As a 501c3 nonprofit organization, the Backpacks program is run almost entirely by volunteers (Wickline is the only paid staffer).

Every Wednesday, volunteers gather at Key Peninsula Middle School to fill backpacks for Key Peninsula-area kids.

There are also packing sites in Gig Harbor for schools located on that side of the Purdy bridge.

Partnerships and donations also play an important role in their success. Partners include the Emergency Food Network, Gig Harbor Rotary North, Key Peninsula Lions, Loving Hearts, PEO, and “a lot of very generous community members who help us out,”  Wickline said.

Each backpack contains about $10 worth of food ––some weeks it’s more, some weeks it’s less, she said. “We have to keep really close tabs on what we get, what we buy and what’s donated to us,” she said.

Families larger than the standard four-person model receive additional backpacks.

Besides the Food Backpacks 4 Kids program that runs through the school year, organizers also sponsor a summer lunch program when school isn’t in session.

“It runs at the KP Civic Center three days a week,”Wickline said. “It’s a fresh-cooked hot meal that could be anything from sloppy joes to grilled ham and cheese sandwiches to spaghetti.

“We make sure it’s well-balanced and if the child is hungry for more than one lunch, they can have another. As long as they finish their first one, they can certainly have a second one,” she said.

Last summer, the group also launched a crockpot program in which any family that asks, receives a free crockpot, a recipe book and bulk items such as rice or beans, oatmeal and “a bunch of spices,” Wickline said. “Who doesn’t love the smell of something cooking in a crockpot?” she said.

There’s also a garden seed program that began at the end of last school year.

“We started sending seeds home with the backpacks so the families can start having their own gardens,”she said.
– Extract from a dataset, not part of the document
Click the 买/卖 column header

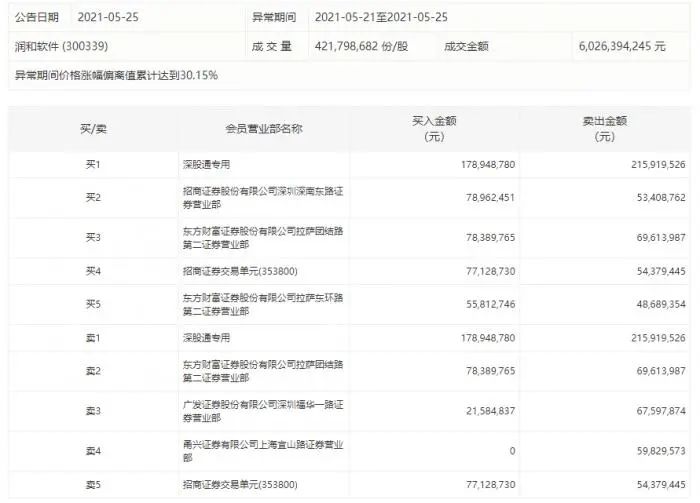click(x=93, y=129)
To encourage reading and literacy, there’s a partnership with the Key Peninsula Resource Center and Communities in Schools Peninsula.
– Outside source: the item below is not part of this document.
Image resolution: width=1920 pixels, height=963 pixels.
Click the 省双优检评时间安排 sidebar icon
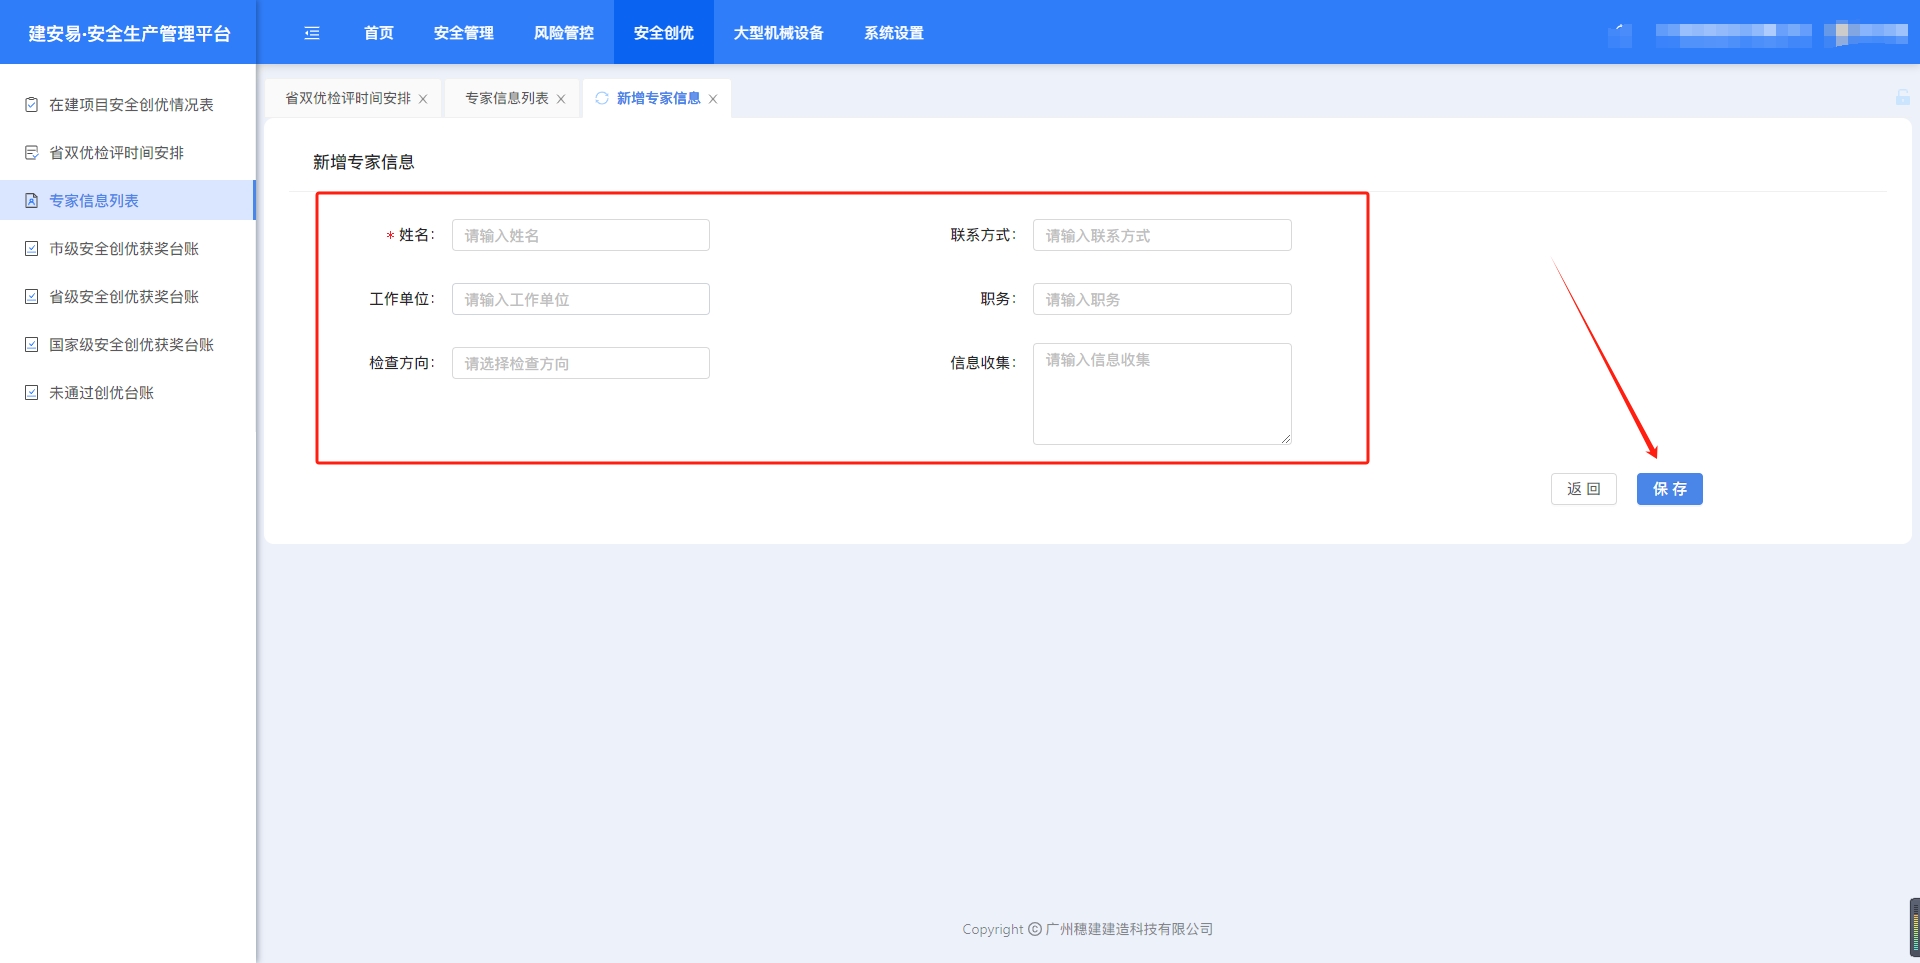32,153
“We’re sending books home with the backpacks so the children can begin to start their own personal libraries at home. That’s been really well received by the kids and they’ve been really excited about it,” Wickline said. “We’re trying to build personal libraries for 525 kids.”

Hugh Maxwell, principal at Evergreen Elementary, is a big supporter of the backpacks program. “It takes the place of our school day lunches during the week, so we know that they’ve had food over the weekend and on Monday morning they’re ready to learn,” Maxwell said.
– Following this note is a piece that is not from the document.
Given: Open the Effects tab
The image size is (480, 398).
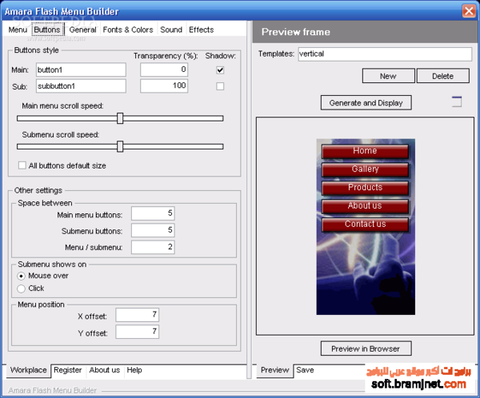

“Nutrition is so important for kids –– having the food over the weekend makes a big difference. Kids don’t learn well when they’re hungry,” he added.

Sue Kingsbury-Surratt, health tech and office assistant at Evergreen, agreed. “We have a high percentage of students here who are on the Free And Reduced Lunch Program and some of these kids are only eating at school,” Kingsbury-Surratt said.

“So when the weekend comes, that’s the difference of them eating or not eating. With the cost of groceries today, that’s another reason this is so important to our families and our kids because food is just another big expense. So the community support is huge as far as the kids getting the nutrition and the calories they need.

“And we know if the kids miss getting their backpack, they’re really upset. They just really look forward to it,” she said.